Wednesday, 24 February 2010
Three review copies
I recieved three review copies in the mail last week, and having excitedly read my way through them, I thought I would mention them on my blog while they were still fresh in my mind.
The whole wide beauty (Emily Woof)
I recieved this book through the librarything.com early reviewers programme which sends out proof copies to members to review on the website. What a privilege it was to have the opportunity to read this book ahead of publication. Although a debut novel, The whole wide beauty by Woof is an incredibly accomplished novel dealing with the big issues of life - the need to love and be loved, the problem of conflicting roles and interests and the need to find fulfilment. It's the story of a woman named Katherine Freeman, an ex-ballet dancer who now lives with her overworked husband, young son and works part-time as a music teacher. Her life suddenly changes when she meets a poet at an arts event organised by her father, and they embark on an affair, trying to fill the gaps of love and intellectual fulfilment in their lives. Emily Woof is better known as an actor with an long list of film and theatre credits to her name; however this is an impressive novel and I hope that she will be writing another.
Pride and promiscuity
There seems to be a huge number of Jane Austen spin offs of late, and this book, sent to me by Canongate, is among them. To be honest, I wasn't grabbed by it. The basic premise of the book is that a Jane Austen scholar finds some lost Austen manuscripts containing sex scenes, which got left out of her finished publications and shed a whole new light on the author. It is obviously a parody, but I found the sex scenes badly written (see this interesting blog post by Jackie about sex in literature), and for me it didn't add anything to a Jane Austen experience.

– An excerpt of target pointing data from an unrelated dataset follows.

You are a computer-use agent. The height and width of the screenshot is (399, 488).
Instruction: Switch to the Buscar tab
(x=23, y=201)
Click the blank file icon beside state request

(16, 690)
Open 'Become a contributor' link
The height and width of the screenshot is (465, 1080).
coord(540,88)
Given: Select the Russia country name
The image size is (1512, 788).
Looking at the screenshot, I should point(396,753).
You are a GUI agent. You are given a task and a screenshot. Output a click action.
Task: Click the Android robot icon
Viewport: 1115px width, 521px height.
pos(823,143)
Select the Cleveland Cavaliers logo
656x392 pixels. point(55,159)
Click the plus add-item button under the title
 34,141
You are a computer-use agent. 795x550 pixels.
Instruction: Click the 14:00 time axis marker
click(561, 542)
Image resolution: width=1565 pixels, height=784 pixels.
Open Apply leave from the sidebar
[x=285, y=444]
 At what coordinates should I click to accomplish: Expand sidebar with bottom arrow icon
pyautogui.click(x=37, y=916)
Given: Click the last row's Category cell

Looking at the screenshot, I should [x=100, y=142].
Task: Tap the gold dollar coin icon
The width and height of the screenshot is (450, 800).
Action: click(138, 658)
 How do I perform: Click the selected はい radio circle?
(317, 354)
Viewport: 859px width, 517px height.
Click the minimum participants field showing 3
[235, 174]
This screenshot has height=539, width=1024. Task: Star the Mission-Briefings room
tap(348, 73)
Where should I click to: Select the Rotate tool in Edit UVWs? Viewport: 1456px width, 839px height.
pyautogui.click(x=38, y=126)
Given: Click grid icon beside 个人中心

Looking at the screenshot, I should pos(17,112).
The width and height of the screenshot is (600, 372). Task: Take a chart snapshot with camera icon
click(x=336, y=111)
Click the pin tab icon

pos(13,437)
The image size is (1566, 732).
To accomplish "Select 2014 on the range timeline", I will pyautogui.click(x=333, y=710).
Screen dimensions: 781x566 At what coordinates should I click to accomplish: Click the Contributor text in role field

Both ways is the way I want it (Meloy)
Having loved both of Meloy's novels, Liars and Saints, and a Family Daughter, I was excited when Canongate sent me her latest. Unfortunately it turned out not to be a novel, rather a collection of short stories, but having got into some short stories recently I was rather more open minded than I might otherwise have been. And I'm glad I did and I found it to be a great collection which makes me hope even more that Meloy writes another novel!
The first story was probably my favourite. It concerns Chet, who by accident ends up attending an adult education course in law. The tutor signed up to teach the class before getting a full-time job nine and a half hours drive away, but didn't want to let people down, so has driven miles to get there. Chet really wants to get to know her, and they bond in the cafe after the class. Even though he isn't signed up to the class, he returns the next session to see her and they go to the cafe again, even though she is exhausted. This happens one more time, and then he kisses her. The next class, she doesn't turn up; a man is in her place, she has found the travelling too exhausting. Chet drives 9.5 hours to try to find her, despite not knowing where she lives. He is scared that his kiss has scared her off. They meet, but she tells him she had already asked for a replacement but that she had not got around the mentioning it. Chet has little option but to drive home again; stories do not always have the happy ending.
I also recieved a copy of the latest Agatha Raisin book, There goes the bride, which I won on Simon S's blog. I've not read any of the Agatha Raisin books so it's nice to have the opportunity, though I'll be lending it to my Mum first as she's much more into crime than me!